Afrique
Guinée
"Chaque fois que je crois que l'Afrique de l'Ouest n'a plus de surprises, la Guinée me prouve le contraire."
Je suis arrivé à Conakry au crépuscule, ce qui est exactement le mauvais moment pour débarquer dans une ville de trois millions d’habitants avec une seule route d’entrée et de sortie. Le chauffeur de taxi était philosophe. On a passé deux heures dans les embouteillages pendant qu’il m’expliquait, dans un excellent français, pourquoi la Guinée était meilleure que le Sénégal, meilleure que la Côte d’Ivoire, meilleure que n’importe quel endroit où j’étais allé avant. J’avais entendu ce discours dans une douzaine de pays. Cette fois, je l’ai cru.
Conakry est le péage qu’on paie pour atteindre le reste du pays. La capitale péninsulaire est épuisante, bruyante et engorgée d’une façon qui semble structurelle plutôt que saisonnière. Mais dès qu’on en sort — au nord vers le Fouta Djalon, à l’est vers les collines boisées des hauts plateaux de Guinée — le pays révèle quelque chose que je n’attendais pas : une grandeur authentique. Le Fouta Djalon est un de ces paysages qui oblige à tout recalibrer. Des prairies ondulées en altitude, des gorges surgies de nulle part, des cascades qui apparaissent sans prévenir au bord d’une route qui mérite à peine ce nom. J’ai passé une matinée aux Chutes de la Kinkon debout dans les embruns, à manger des oranges achetées à un gamin à la sortie de Pita, sans parler à personne. C’est pour ça que je voyage.

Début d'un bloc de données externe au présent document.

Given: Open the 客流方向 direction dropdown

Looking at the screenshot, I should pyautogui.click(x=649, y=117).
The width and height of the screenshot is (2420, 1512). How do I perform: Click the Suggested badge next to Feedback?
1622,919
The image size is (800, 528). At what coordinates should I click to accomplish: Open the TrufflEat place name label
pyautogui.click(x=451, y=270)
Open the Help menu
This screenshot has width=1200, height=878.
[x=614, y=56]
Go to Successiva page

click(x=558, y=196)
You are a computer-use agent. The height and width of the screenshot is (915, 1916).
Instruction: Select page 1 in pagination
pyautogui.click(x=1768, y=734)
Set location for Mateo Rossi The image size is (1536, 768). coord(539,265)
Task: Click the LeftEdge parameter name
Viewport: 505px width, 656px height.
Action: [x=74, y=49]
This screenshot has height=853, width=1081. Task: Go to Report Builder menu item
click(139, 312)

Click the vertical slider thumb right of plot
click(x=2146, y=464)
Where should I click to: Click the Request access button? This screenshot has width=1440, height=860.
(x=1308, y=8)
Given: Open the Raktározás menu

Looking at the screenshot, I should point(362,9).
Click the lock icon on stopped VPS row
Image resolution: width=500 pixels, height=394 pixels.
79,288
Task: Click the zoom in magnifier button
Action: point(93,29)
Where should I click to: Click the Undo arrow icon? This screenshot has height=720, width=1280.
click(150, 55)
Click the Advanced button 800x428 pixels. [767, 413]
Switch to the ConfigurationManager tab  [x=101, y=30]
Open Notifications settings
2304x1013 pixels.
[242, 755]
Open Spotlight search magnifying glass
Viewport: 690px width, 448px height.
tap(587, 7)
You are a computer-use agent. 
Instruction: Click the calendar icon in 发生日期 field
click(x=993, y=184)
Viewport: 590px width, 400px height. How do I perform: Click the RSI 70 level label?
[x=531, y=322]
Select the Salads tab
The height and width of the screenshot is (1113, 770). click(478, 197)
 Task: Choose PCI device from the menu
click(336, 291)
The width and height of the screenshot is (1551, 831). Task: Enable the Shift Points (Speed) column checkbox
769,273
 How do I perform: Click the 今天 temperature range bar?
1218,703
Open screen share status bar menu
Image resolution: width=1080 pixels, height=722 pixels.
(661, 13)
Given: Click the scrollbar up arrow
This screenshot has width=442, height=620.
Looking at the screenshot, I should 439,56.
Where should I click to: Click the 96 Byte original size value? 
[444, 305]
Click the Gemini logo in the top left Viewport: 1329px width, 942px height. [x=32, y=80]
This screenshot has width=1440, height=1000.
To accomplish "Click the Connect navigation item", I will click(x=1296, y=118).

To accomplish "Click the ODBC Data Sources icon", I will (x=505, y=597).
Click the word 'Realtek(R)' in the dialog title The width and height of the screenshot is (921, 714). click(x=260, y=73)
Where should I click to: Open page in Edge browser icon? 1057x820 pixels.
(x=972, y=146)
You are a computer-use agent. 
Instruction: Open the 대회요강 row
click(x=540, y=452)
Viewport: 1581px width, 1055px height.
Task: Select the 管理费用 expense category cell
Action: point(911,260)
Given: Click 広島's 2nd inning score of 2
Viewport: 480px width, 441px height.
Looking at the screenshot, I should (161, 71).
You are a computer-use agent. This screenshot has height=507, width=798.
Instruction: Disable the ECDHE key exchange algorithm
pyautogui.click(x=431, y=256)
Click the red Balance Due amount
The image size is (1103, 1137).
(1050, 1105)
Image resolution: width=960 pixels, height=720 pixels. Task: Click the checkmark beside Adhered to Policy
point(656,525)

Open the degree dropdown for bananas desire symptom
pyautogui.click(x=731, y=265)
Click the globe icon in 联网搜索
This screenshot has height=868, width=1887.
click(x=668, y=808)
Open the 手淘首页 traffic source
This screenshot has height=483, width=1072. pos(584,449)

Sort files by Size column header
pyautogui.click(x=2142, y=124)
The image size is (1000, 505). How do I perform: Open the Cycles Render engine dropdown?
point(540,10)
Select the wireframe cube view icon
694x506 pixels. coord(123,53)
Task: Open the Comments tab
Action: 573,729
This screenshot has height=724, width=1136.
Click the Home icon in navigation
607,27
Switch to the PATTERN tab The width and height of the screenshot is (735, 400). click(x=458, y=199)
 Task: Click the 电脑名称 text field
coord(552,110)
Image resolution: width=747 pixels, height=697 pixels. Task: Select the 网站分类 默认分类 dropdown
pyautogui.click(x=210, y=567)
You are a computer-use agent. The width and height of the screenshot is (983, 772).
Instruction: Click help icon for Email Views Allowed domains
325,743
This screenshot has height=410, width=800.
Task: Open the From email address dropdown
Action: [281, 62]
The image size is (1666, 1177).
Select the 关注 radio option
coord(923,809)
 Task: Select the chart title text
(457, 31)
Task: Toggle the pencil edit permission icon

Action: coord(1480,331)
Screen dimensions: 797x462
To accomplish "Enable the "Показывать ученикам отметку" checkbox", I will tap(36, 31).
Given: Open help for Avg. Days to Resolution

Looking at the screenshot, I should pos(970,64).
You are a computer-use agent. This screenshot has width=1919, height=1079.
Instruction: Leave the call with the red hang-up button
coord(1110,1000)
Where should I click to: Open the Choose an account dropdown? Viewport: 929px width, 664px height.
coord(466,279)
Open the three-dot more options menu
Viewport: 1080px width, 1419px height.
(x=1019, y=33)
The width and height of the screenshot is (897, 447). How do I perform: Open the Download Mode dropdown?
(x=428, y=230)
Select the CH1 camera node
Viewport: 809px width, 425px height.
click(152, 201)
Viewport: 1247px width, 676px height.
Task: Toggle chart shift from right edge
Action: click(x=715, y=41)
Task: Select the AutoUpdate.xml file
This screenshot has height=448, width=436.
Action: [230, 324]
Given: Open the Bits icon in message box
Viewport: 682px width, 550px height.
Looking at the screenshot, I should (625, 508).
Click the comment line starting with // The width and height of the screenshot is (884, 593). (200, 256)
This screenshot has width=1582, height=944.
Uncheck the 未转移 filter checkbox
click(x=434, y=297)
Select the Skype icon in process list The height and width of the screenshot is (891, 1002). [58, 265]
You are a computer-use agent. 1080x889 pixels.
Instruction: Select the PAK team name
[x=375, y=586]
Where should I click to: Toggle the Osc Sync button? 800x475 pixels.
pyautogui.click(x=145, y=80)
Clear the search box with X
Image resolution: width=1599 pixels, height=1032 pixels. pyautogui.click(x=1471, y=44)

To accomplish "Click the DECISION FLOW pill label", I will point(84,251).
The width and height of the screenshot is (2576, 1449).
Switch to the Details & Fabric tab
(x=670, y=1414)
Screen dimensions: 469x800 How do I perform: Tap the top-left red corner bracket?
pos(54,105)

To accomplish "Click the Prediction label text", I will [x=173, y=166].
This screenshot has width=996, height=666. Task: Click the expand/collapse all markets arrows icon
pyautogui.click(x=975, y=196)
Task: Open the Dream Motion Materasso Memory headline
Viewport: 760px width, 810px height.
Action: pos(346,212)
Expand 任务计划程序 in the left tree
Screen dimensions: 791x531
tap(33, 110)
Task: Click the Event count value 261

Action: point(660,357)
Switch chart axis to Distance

La nourriture dans l’intérieur du pays est simple et bonne — du riz gras cuisiné à l’huile de palme avec la protéine du matin, du foutou pilé devant vous, des sauces aux feuilles avec une amertume qui prend du temps à apprivoiser et qu’on finit par rechercher. À Labé, j’ai mangé chez une femme qui avait quatre chaises en plastique et un réchaud à gaz et qui tenait ce qui fonctionnait comme un restaurant. Le poulet avait été vivant récemment. Ça se sentait. Dans le meilleur sens du terme. Les Guinéens mangent avec un sérieux que je respecte — pas de mise en scène, pas d’expérience de fusion, juste le plat en lui-même.
Quand y aller : De novembre à février, c’est la saison sèche et la seule période où les routes de montagne sont fiablement praticables. Mars et avril peuvent fonctionner mais la chaleur monte vite. Éviter la saison des pluies (mai–octobre) à moins de chercher spécifiquement le spectacle des cascades et d’accepter que les routes disparaissent sous la boue. Juillet et août sont carrément impraticables par endroits.
Ce que la plupart des guides ratent : Ils traitent la Guinée comme un pays de transit — un endroit qu’on traverse en allant vers la Sierra Leone ou le Sénégal — ou ils l’écartent complètement à cause des gros titres sur l’instabilité politique. Ce qu’ils ratent, c’est que cette instabilité est essentiellement urbaine et que les hautes terres forment un monde à part. Les éleveurs peuls du Fouta Djalon gèrent ce plateau depuis des siècles. Personne ne se bat ici. On croise plus de bétail que de gens sur la plupart des sentiers, et ces sentiers relient des villages où arriver à l’improviste est encore la façon normale de voyager. La Guinée n’est pas une destination inconnue — elle est juste peu commode, ce qui est presque toujours bon signe.